[Exercise]:
Transcribe the listing exactly as written. Leave the images out.

Start of Block

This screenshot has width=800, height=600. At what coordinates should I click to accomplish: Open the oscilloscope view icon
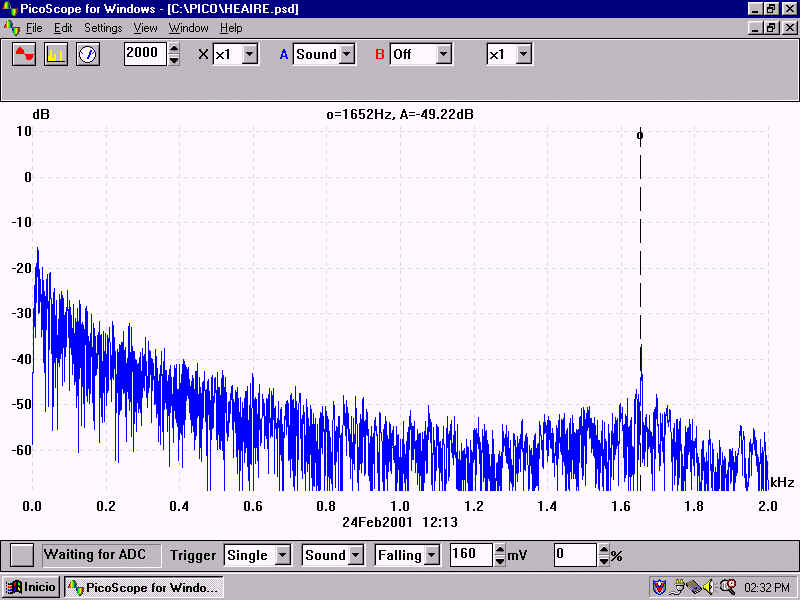coord(24,54)
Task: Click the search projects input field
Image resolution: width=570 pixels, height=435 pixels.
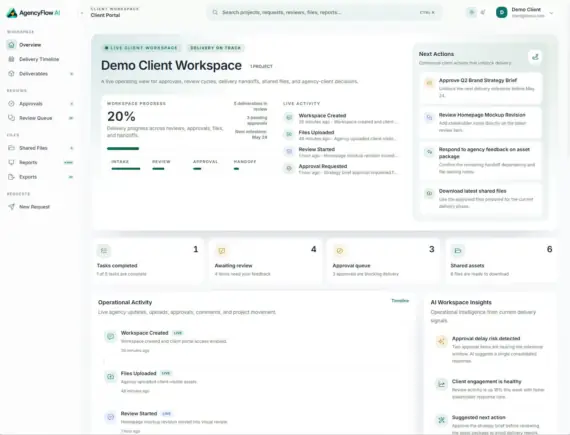Action: pos(324,12)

End of Block

[Response area]:
This screenshot has width=800, height=600. At what coordinates should I click to accomplish: Open the oscilloscope view icon
coord(24,54)
Task: Click the search projects input field
Image resolution: width=570 pixels, height=435 pixels.
Action: pos(324,12)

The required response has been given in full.